Les impacts dépendent fortement de l’état social et économique des sociétés

Comme le pointe ce rap­port, les dégâts causés par la crise cli­ma­tique ne sont pas directe­ment cor­rélés à la tem­péra­ture ou au nom­bre d’événe­ments graves ; le niveau de risque dépend large­ment de la vul­néra­bil­ité des sociétés, ain­si que de leur niveau de développe­ment, les iné­gal­ités, l’in­clu­sion ou la mar­gin­al­i­sa­tion de cer­tains groupes soci­aux. « Deux oura­gans de même ampleur vont engen­dr­er un nom­bre de morts et de dégâts matériels fort dif­férents selon qu’ils ont lieu au Bangladesh (l’oura­gan Sidr) ou au Myan­mar (l’oura­gan Nar­gis) où le régime autori­taire n’a pas prévenu les pop­u­la­tions ni organ­isé leur évac­u­a­tion », explique à Vert François Gemenne, spé­cial­iste des migra­tions et co-auteur du rap­port (lire notre grand entre­tien).

Toute­fois, le réchauf­fe­ment et les épisodes extrêmes entraî­nent le déplace­ment d’un nom­bre crois­sant de per­son­nes dans toutes les régions du monde (les petits États insu­laires en tête), ce qui, en retour, aggravent leur vul­néra­bil­ité à des crises futures. Entre 3,3 et 3,6 mil­liards d’êtres humains vivent dans des con­textes de « forte vul­néra­bil­ité » au change­ment cli­ma­tique.

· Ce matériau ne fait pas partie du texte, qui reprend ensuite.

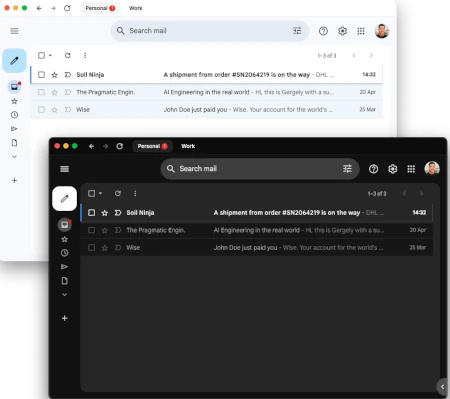Switch to the Work tab in dark window
Screen dimensions: 450x399
click(x=188, y=146)
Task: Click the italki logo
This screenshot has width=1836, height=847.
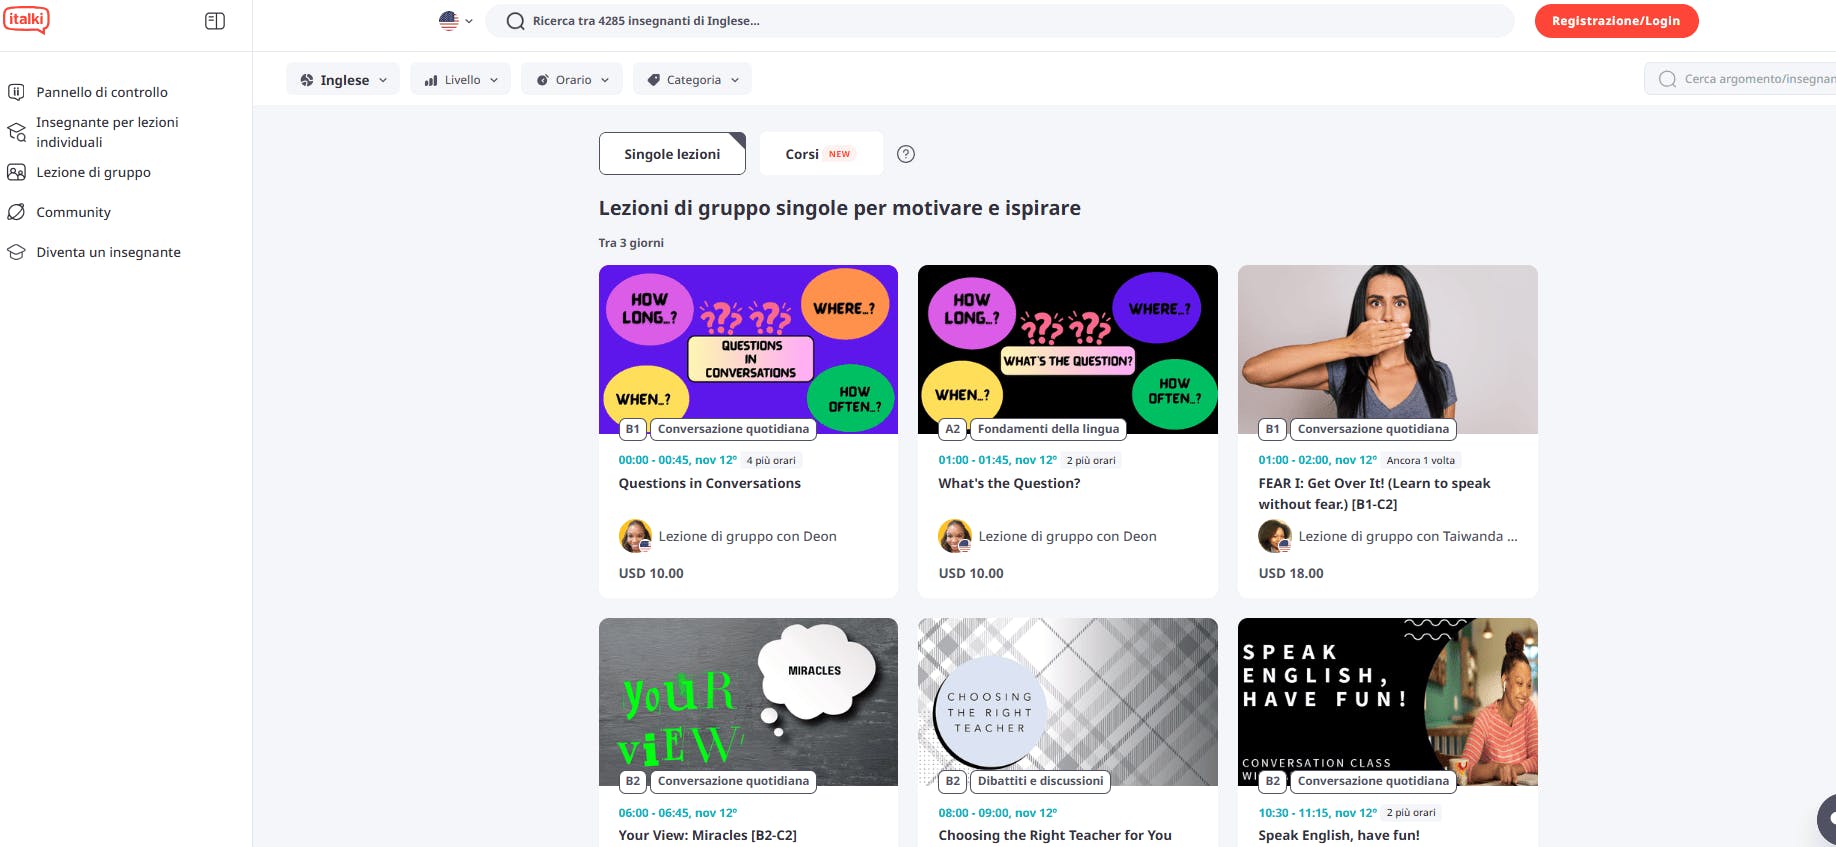Action: click(26, 20)
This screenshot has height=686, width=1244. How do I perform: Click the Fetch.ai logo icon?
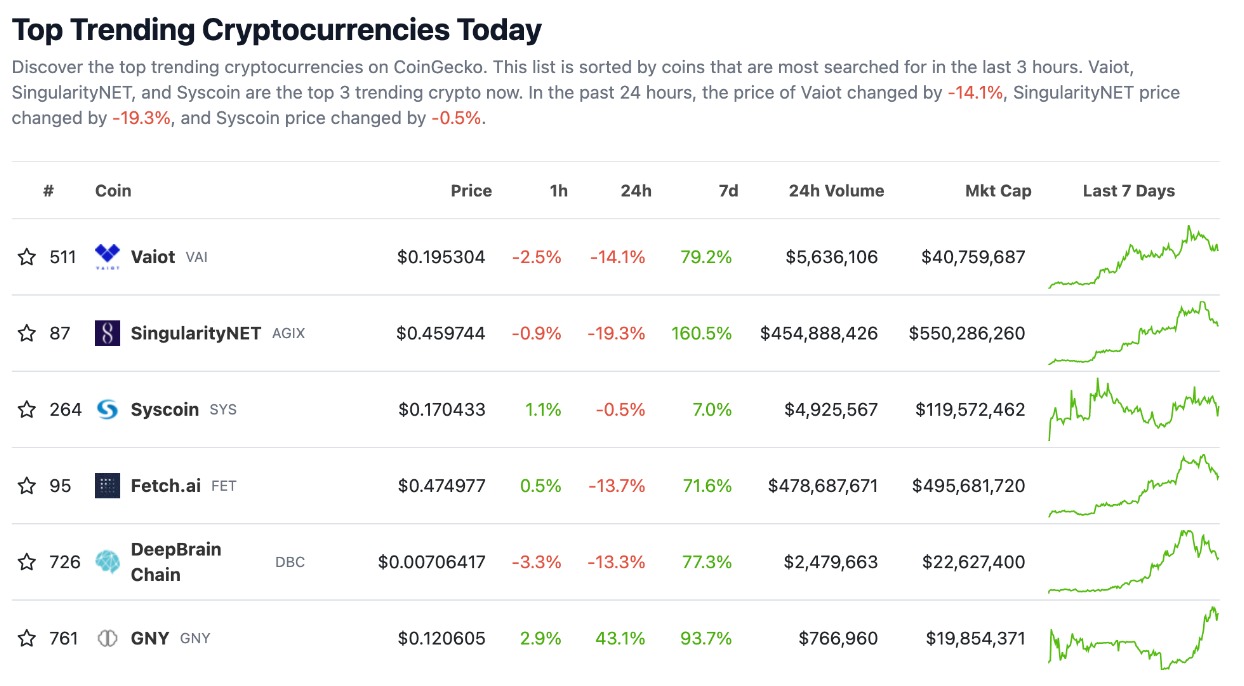(x=107, y=486)
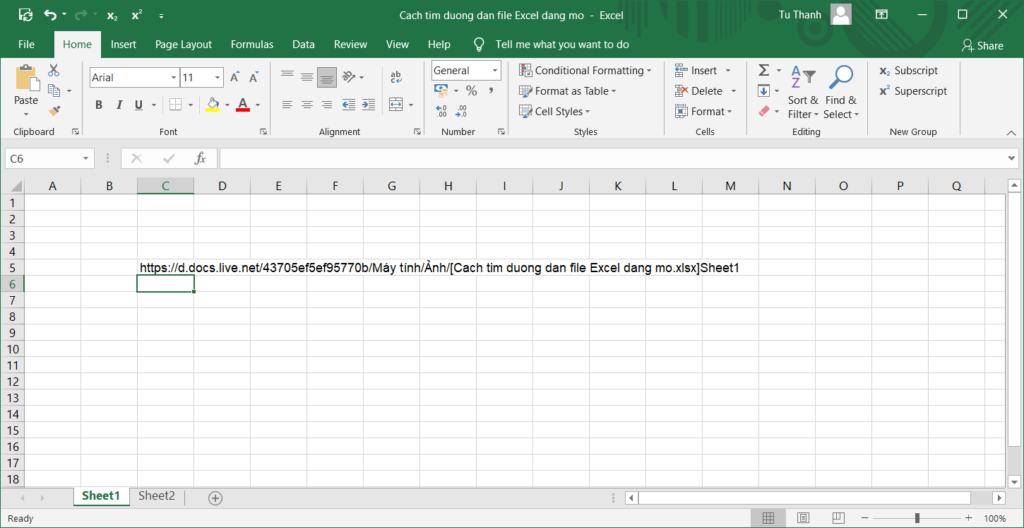The height and width of the screenshot is (528, 1024).
Task: Switch to the Sheet2 worksheet tab
Action: pyautogui.click(x=156, y=496)
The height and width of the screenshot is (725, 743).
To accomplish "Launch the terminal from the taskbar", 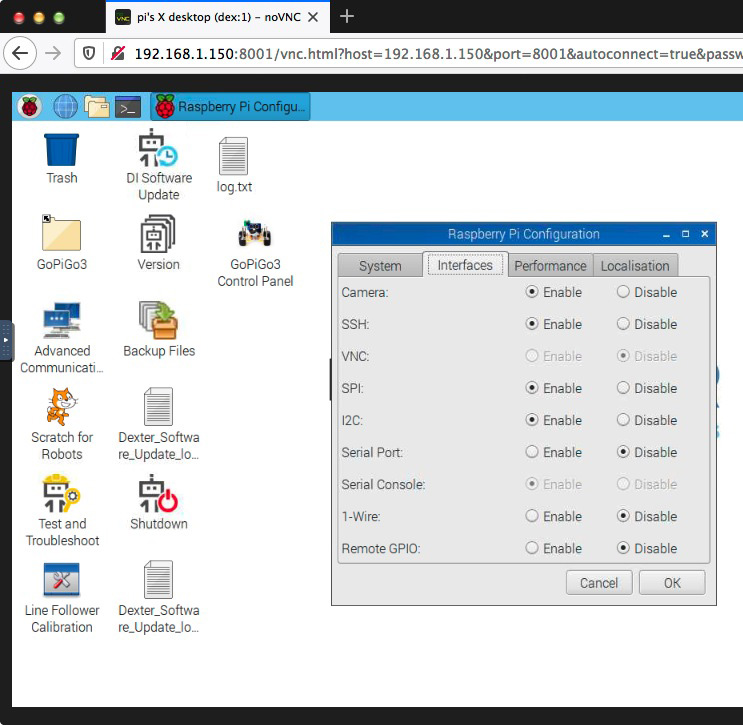I will coord(127,107).
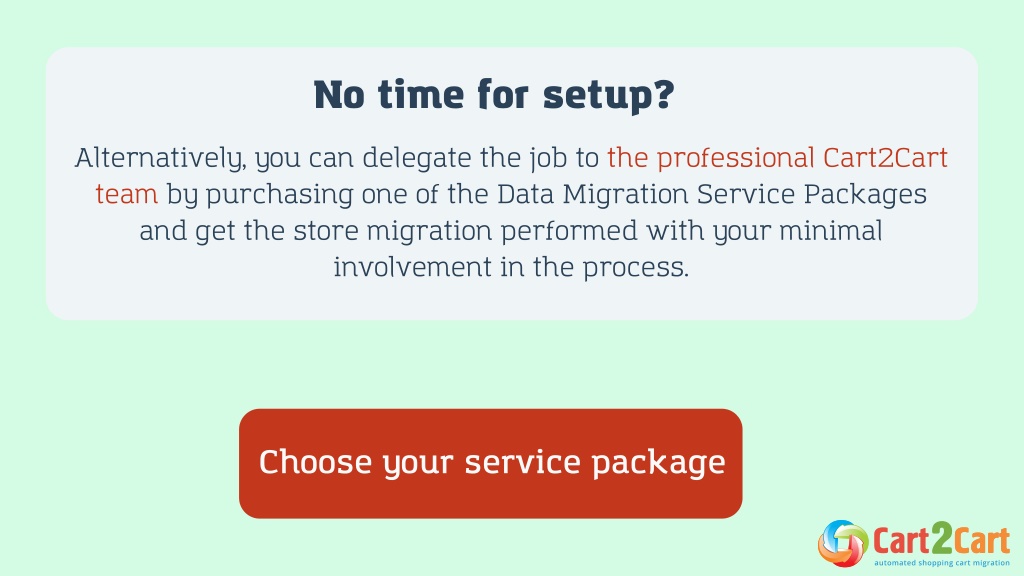Click the Cart2Cart globe logo icon
The height and width of the screenshot is (576, 1024).
842,543
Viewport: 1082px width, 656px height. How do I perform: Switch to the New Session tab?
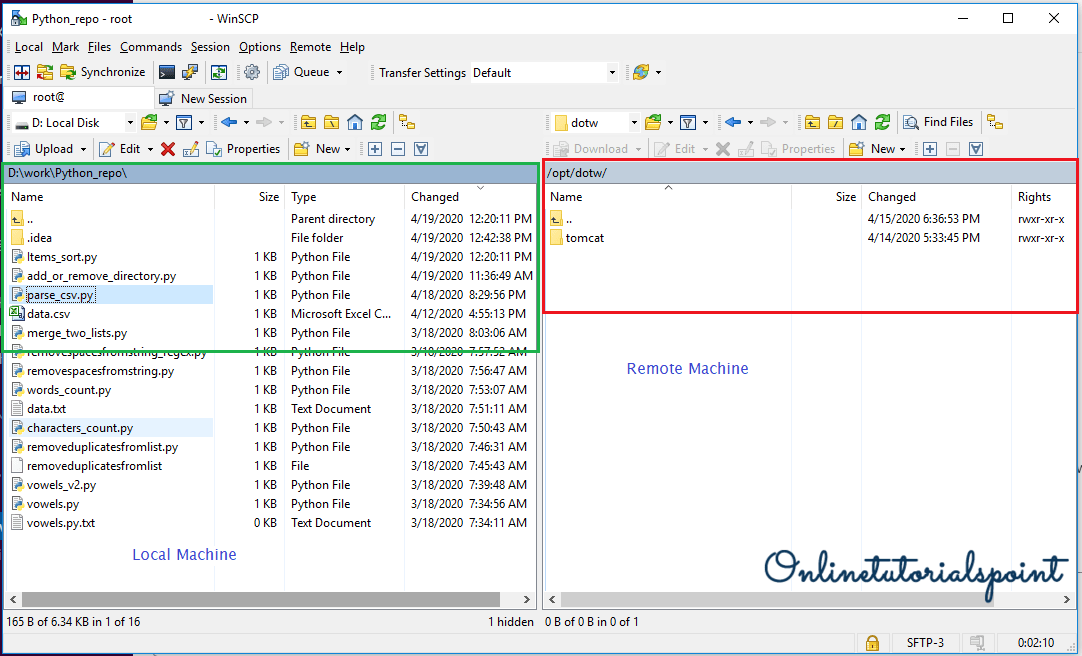point(203,98)
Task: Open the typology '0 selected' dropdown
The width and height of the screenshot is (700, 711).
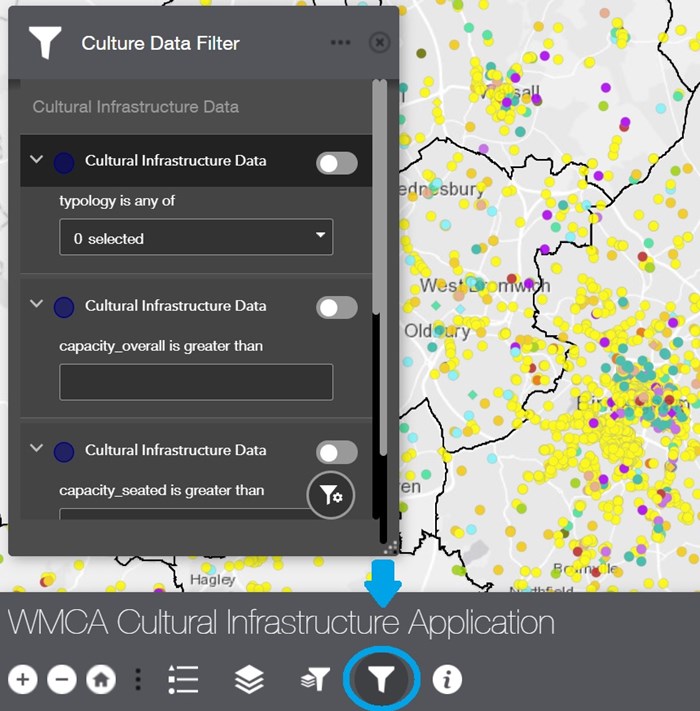Action: tap(196, 238)
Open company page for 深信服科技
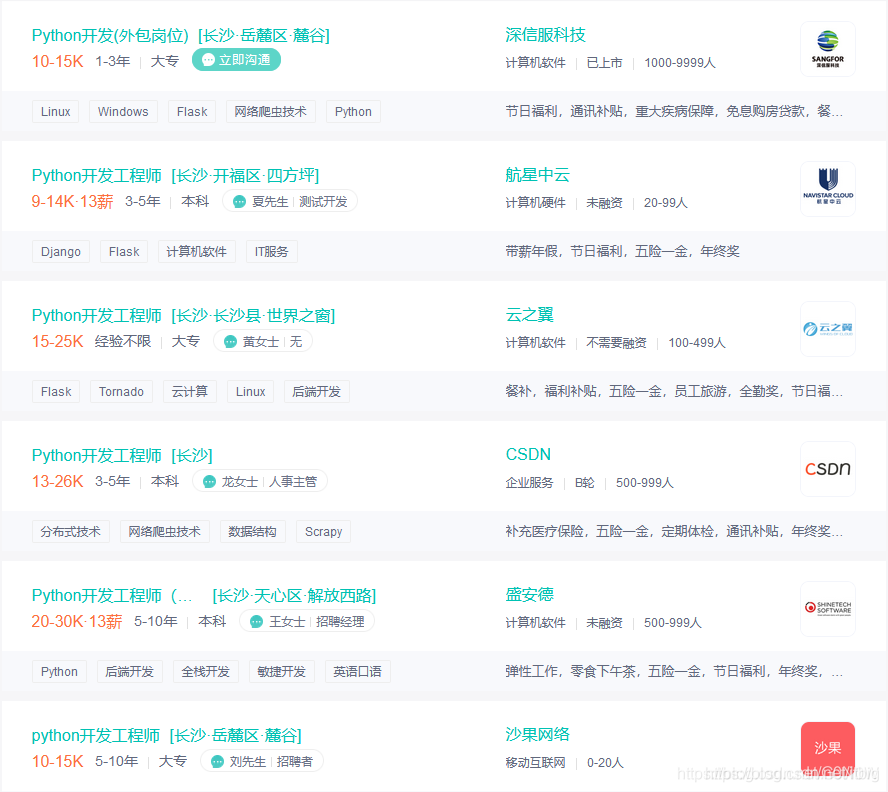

Les mauvaises solutions aggravent le réchauffement climatique

Cer­taines régions ont mis en place de mau­vais­es solu­tions d’adaptation. Par exem­ple, « cer­taines digues qui arti­fi­cialisent les zones bass­es et endom­ma­gent les marais côtiers », regrette Gonéri Le Cozan­net. Ces « mal­adap­ta­tions » con­tribuent à aggraver le réchauf­fe­ment cli­ma­tique et « ren­dent l’avenir plus dif­fi­cile à gér­er ». Le chercheur cite l’exemple de la cli­ma­ti­sa­tion dans les villes, instal­lée pour gag­n­er en con­fort et mieux sup­port­er les vagues de chaleur. Du fait de ses besoins en élec­tric­ité et de ses dégage­ments de chaleur et de gaz à effet de serre, elle représente pour­tant une mau­vaise solu­tion d’adaptation. Pour éviter ces fauss­es bonnes idées, les auteur·ices prô­nent « une plan­i­fi­ca­tion et une mise en œuvre flex­i­bles, mul­ti­sec­to­rielles, inclu­sives et à long terme des mesures d’adap­ta­tion ». 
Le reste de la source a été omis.